Man will also einen “Durchlaufbetrieb” haben, aber keinen “Dauerzustand”.
Das ist verständlich, wenn man die psychologische Disposition beim Dauerproblem “Südosteuropäer” betrachtet. Die kommen nicht in der LEA an, sondern in der Stadt. Immer mehr. Sie brauchen kein Asyl, sondern haben das Recht, sich in Mannheim aufzuhalten. EU und so.
Addiert man aus Sicht der Verwaltung noch anerkannte Flüchtlinge dazu, die auch in der Stadt siedeln, dann, ja dann, ohje. Dann will man lieber Verschiebebahnhof werden, alle paar Wochen kommen neue Flüchtlinge, werden bearbeitet und auf Landkreise und Stadtkreise verteilt. Hauptsache raus aus der Stadt.
Das ist keine kluge Strategie, denn Zuwanderer sind nicht gleich Flüchtlinge. Unter den Flüchtlingen, insbesondere denen, die anerkannt werden, gibt es viel Intelligenz und den Willen, in einem neuen Leben anzukommen. Wer vor Ort in den Lagern ist, stellt fest, dass insbesondere Syrer und Afghanen und Iraker sehr auf sich achten, häufig gut bis sehr gut Englisch sprechen und ein Perspektive entwickeln wollen. Das sind Menschen mit Zielen.
Die will man durch eine LEA-Regelung aus der Stadt haben – neben denen, die keine Ziele haben. Oder von denen das vermutet wird. Das ist weder sozial noch klug.
Aber es ist nachvollziehbar, wenn man sich eine Verwaltung vorstellt, die unter der neuen Fremde ächzt. Immer mehr Südosteuropäer kommen, immer mehr Probleme. Kinder ersticken bei einem Schwelbrand. Die negativen Schlagzeilen nehmen scheinbar kein Ende. Da liegt die Lösung nahe zu fragen: Was können wir tun, dass wir so viele wie möglich aus der Stadt fernhalten?
Das ist bedauerlich. Gerade für Mannheim. Eine Stadt mit sehr hohem Ausländeranteil. Eine Stadt, die sich was darauf einbildet, dass “Multikulti” funktioniert. Zwar nicht so wirklich, aber immer ruhig. Eine Stadt, die auf Bürgerbeteiligung und -engagement setzt und sich über jeden Preis freut, den man dafür bekommt.

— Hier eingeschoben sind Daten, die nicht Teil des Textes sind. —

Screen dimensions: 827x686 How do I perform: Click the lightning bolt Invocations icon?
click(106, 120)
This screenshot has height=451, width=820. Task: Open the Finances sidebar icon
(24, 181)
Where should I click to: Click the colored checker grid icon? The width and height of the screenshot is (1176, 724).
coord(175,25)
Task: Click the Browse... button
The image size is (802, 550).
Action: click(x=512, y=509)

Mannheim ist groß und wichtig genug, ein LEA-Standort zu werden. Erste Hilfe für ankommende Flüchtlinge. Mannheim ist aber auch groß und stark genug, anerkannte Flüchtlinge aufzunehmen und zu integrieren. Insbesondere deswegen, weil man mittlerweile weiß, dass anerkannte Flüchtlinge sich in die Gesellschaft integrieren und kein Kostenfaktor sind, sondern eher Geld bringen.
Mannheim ist in einer Zwickmühle – die Zuwanderung ist hoch und macht Probleme. Der Impuls, weitere Fremde aus der Stadt zu halten, ist zunächst verständlich. Der klügere Weg ist es, sich stabile Fremde in die Stadt zu holen und sie zu Bürgern zu machen. Verantwortlich zu machen. Dazu sind die anerkannten Flüchtlinge gerne bereit. Sie werden auch auf die Zuwanderung wirken, weil sie in Konkurrenz treten.

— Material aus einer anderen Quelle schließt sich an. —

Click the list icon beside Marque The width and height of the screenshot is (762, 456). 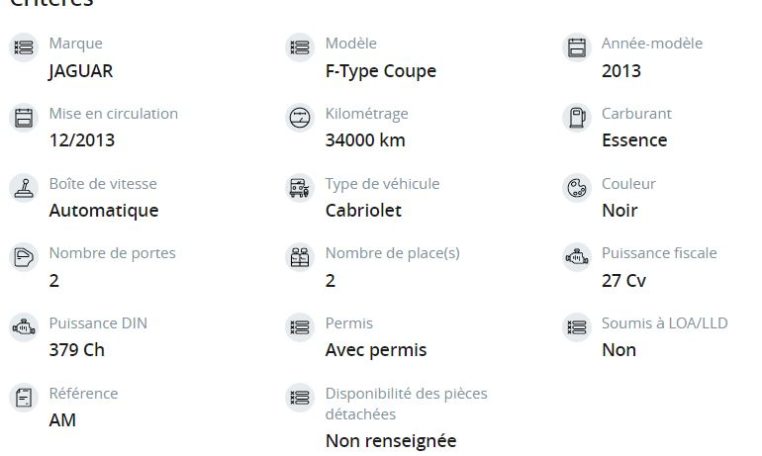(x=24, y=48)
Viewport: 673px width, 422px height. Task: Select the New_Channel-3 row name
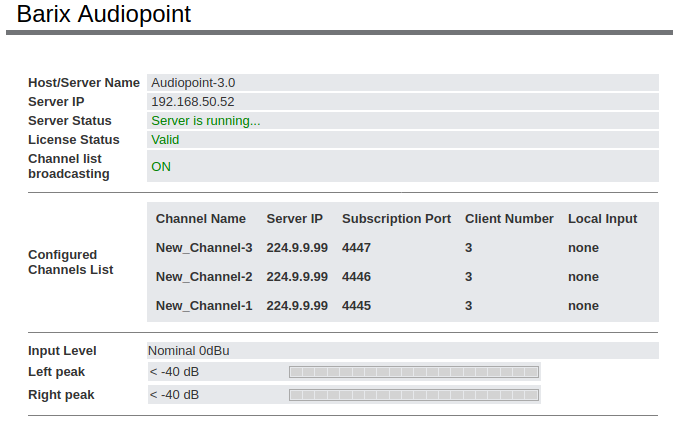[204, 248]
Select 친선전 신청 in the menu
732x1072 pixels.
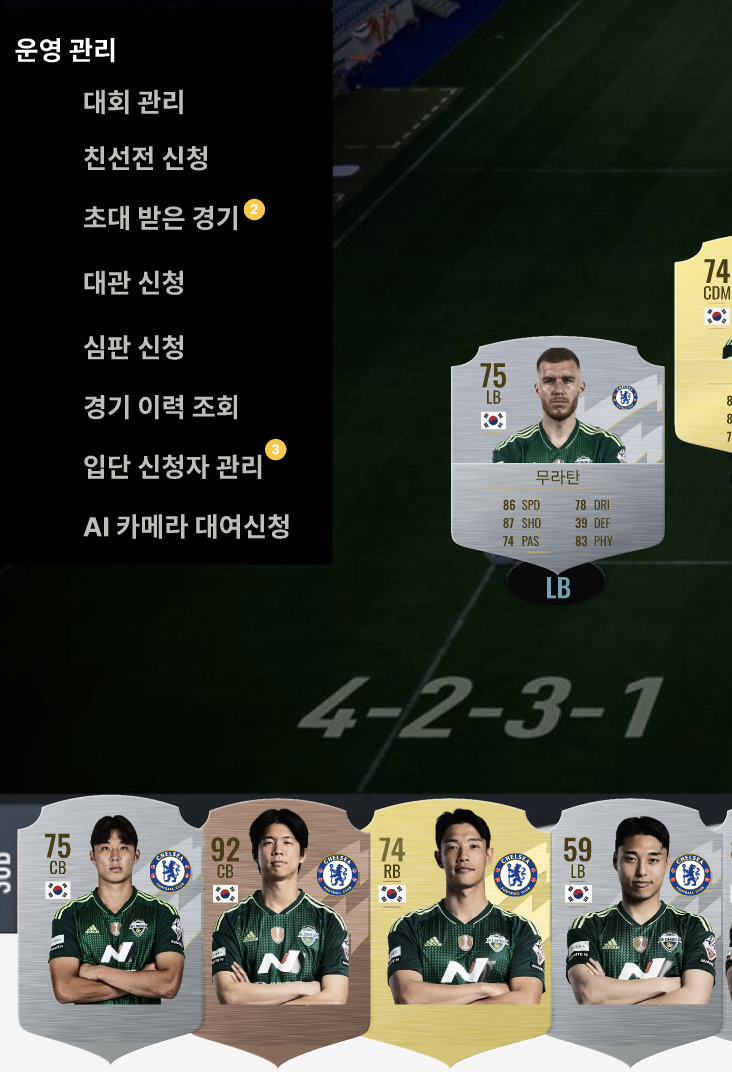[x=146, y=158]
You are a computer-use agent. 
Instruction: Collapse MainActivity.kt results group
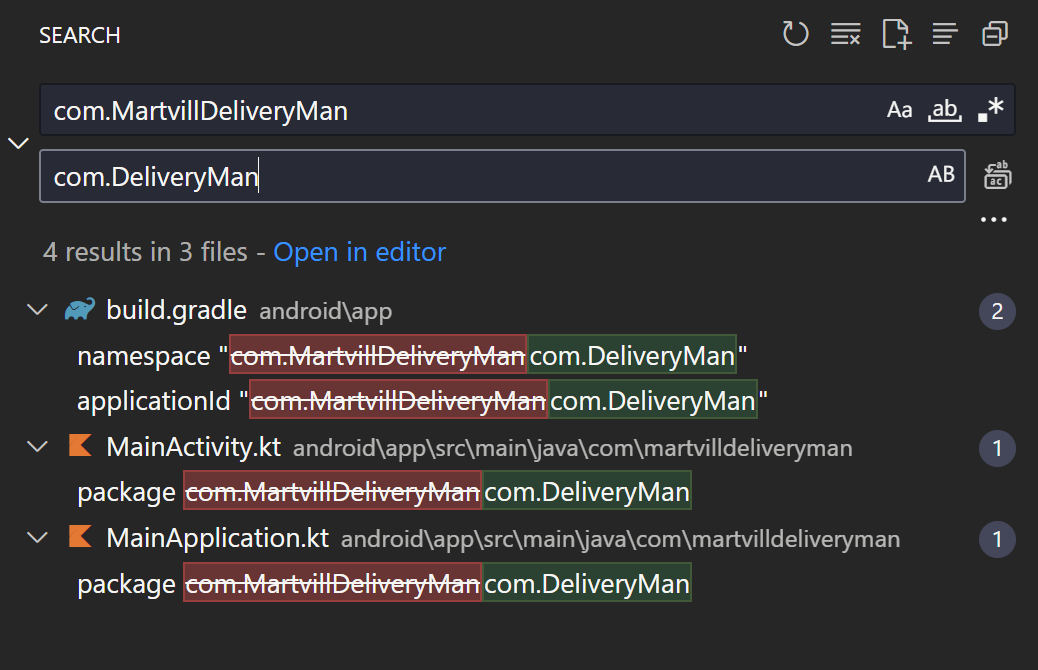pos(37,447)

Das wird Konflikte bringen – aber auch klare Vorstellungen. Für chaotische Zuwanderung wird weniger Platz bleiben, je mehr planvolle Integration von Fremden betrieben wird. Das wird sich rumsprechen. In der Folge wird das Mannheim entlasten.

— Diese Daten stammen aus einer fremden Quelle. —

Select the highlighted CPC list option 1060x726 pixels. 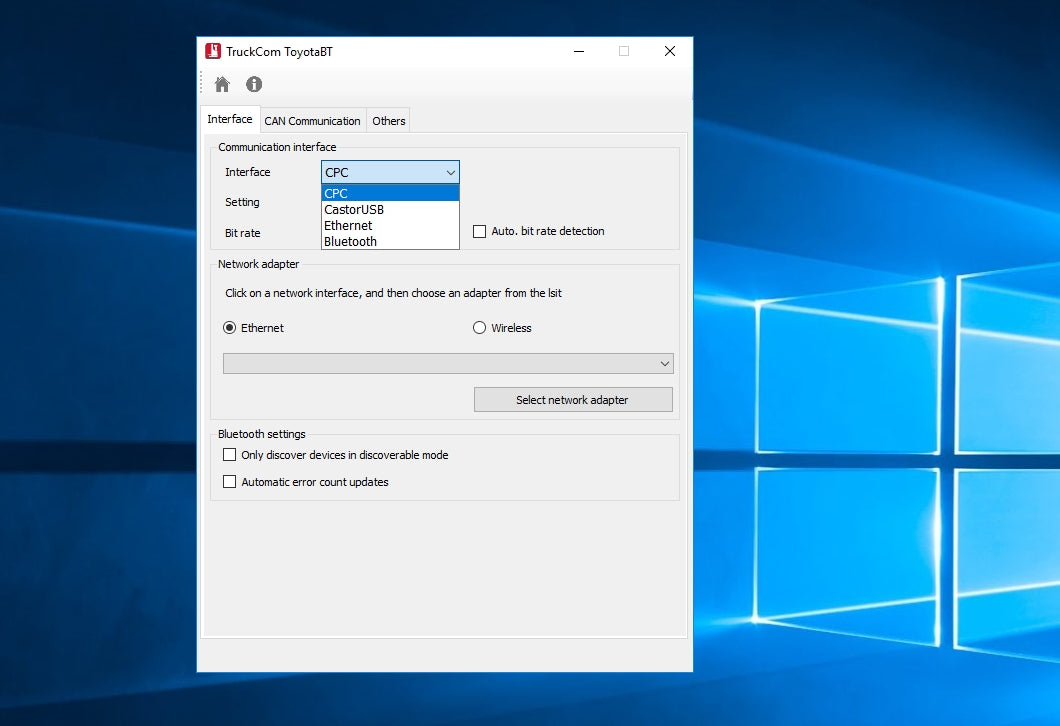tap(337, 194)
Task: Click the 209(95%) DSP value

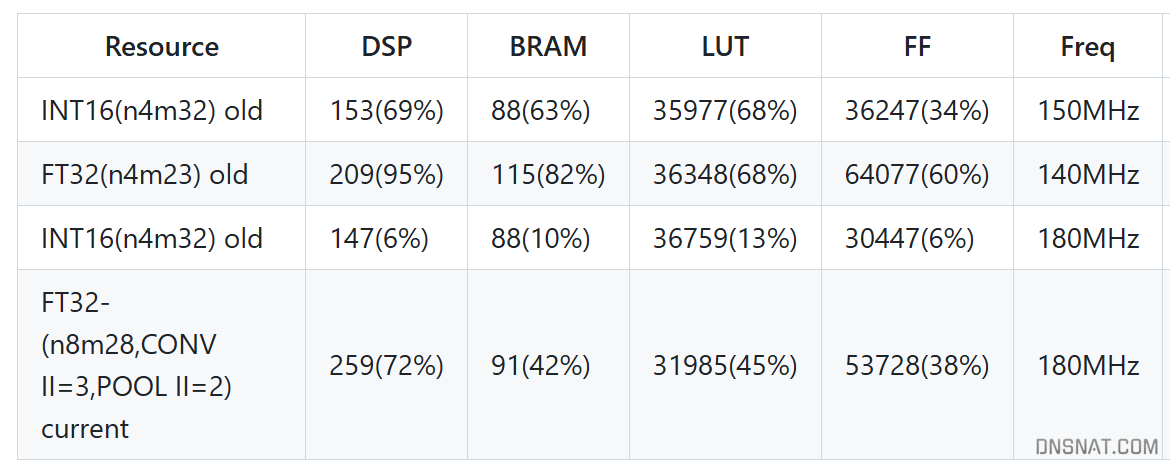Action: (387, 175)
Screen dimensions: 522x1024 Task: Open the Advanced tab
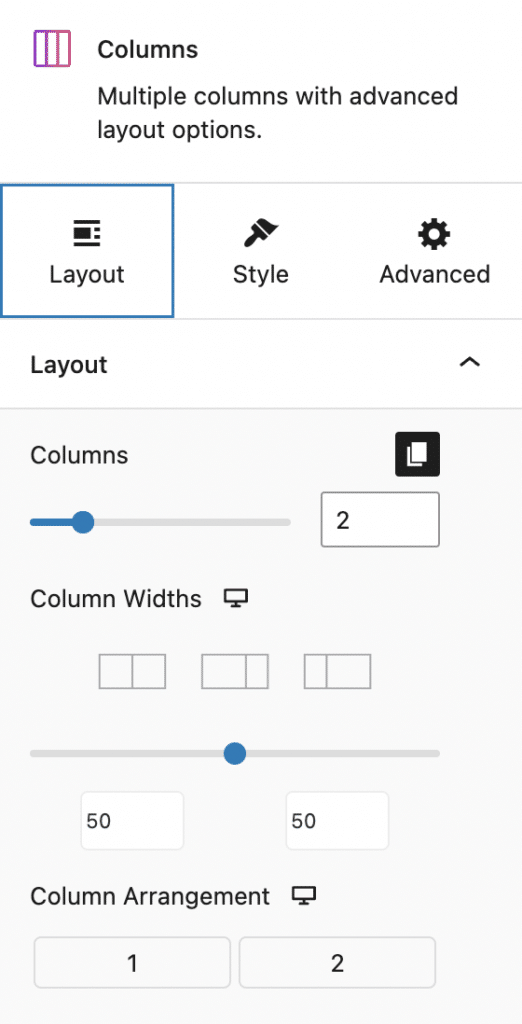click(434, 251)
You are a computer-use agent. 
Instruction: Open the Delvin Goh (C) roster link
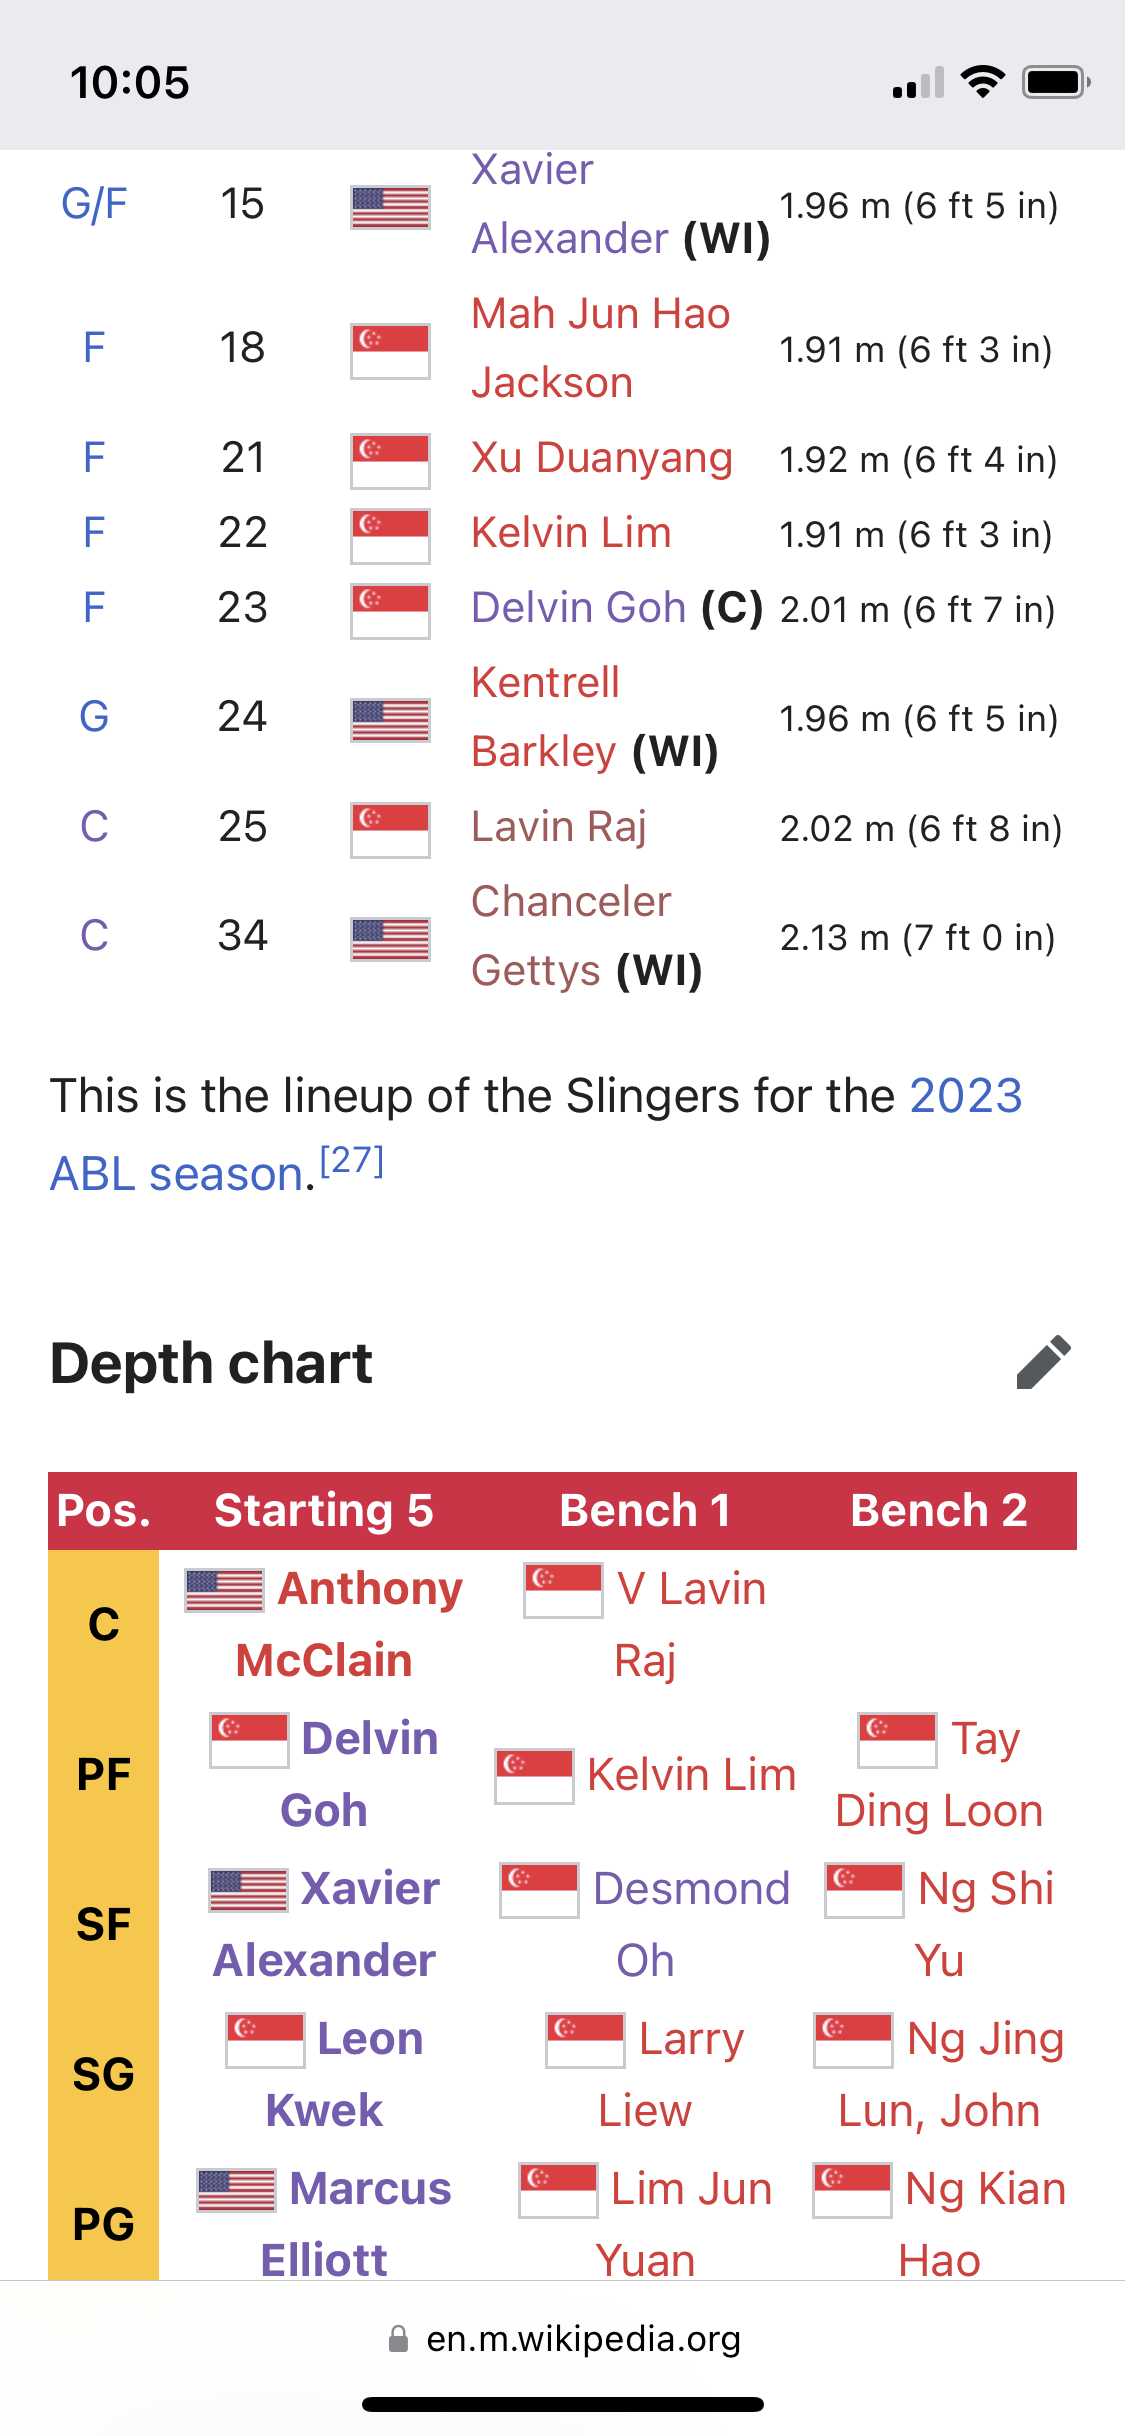(x=578, y=607)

Wenn die Stadtbeamten sich nicht von teils großen Herausforderungen zu kurzem Denken verleiten lassen, sondern nüchtern die Chancen abwägen, dann werden sie für einen LEA-Standort werben und selbstverständlich versuchen, so viele Flüchtlinge wie möglich in die Stadt zu bekommen. Schon allein deshalb, weil man weiß, dass man Zuwanderung braucht – wegen des demographischen Wandels.
Typische Denkmuster sollte man genau überprüfen, ob sie noch zeitgemäß sind.